We treated 4 pLGG cell lines and 1 patient-derived xenograft line representing various pLGG genotypes, including neurofibromatosis type 1 loss, proto-oncogene B-Raf (BRAF)-KIAA1549 fusion, and BRAFV600E mutation, with carboplatin and/or everolimus and performed assays for growth, cell proliferation, and cell death. Immunohistochemistry as well as in vivo and in vitro metabolomics studies were also performed.

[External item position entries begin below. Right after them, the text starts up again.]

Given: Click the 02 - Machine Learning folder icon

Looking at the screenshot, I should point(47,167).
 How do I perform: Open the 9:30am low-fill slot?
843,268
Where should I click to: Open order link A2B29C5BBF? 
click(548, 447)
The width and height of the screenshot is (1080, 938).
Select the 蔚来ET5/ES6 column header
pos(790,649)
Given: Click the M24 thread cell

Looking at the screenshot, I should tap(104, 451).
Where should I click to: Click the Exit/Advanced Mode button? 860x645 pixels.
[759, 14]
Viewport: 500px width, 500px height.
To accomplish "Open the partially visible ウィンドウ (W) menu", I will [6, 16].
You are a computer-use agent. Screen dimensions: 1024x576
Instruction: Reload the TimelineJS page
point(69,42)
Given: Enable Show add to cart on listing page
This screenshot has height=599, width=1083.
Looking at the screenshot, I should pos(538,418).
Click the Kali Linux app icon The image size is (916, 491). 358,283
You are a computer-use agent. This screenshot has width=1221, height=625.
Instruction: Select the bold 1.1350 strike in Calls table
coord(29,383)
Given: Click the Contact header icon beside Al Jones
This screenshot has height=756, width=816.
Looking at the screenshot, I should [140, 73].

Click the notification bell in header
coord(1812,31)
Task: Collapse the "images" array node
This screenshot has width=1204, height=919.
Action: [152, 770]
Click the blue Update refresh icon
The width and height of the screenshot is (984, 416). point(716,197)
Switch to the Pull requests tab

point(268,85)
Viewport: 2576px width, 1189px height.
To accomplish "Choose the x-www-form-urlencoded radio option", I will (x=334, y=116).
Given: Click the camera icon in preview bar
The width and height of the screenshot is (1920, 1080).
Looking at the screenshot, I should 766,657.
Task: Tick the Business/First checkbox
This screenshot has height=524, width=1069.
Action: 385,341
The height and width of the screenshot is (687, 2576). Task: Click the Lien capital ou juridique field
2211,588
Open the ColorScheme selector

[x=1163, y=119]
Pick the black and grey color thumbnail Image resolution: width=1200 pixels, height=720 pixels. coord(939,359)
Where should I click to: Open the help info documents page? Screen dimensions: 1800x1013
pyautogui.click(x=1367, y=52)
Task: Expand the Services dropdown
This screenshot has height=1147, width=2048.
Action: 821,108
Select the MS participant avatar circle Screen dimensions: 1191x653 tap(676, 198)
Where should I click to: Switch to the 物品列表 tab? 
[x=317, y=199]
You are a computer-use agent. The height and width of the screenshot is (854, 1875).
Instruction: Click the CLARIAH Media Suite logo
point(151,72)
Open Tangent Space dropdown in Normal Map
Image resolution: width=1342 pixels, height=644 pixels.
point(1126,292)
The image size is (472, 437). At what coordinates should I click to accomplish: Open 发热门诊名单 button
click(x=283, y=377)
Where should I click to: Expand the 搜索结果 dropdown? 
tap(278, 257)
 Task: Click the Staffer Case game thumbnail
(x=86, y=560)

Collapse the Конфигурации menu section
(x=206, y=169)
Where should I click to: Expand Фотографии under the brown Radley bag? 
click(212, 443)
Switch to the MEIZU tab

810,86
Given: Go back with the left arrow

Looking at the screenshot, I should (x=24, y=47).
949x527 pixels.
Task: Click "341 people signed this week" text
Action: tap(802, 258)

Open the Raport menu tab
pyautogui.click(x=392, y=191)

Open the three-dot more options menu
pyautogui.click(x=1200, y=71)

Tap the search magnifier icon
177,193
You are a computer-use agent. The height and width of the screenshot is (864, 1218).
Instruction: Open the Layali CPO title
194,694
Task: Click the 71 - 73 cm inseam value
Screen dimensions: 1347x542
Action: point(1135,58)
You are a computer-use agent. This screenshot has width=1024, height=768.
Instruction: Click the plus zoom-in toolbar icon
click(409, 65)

Carboplatin synergized with everolimus in all of our 4 pLGG cell lines (combination index <1 at Fa 0.5). Combination therapy was superior at inhibiting tumor growth in vivo. Combination treatment increased levels of apoptosis as well as gamma-H2AX phosphorylation compared with either agent alone. Everolimus treatment suppressed the conversion of glutamine and glutamate into glutathione both in vitro and in vivo. Exogenous glutathione reversed the effects of carboplatin and everolimus.
The combination of carboplatin and everolimus was effective at inducing cell death and slowing tumor growth in pLGG models. Everolimus decreased the amount of available glutathione inside the cell, preventing the detoxification of carboplatin and inducing increased DNA damage and apoptosis.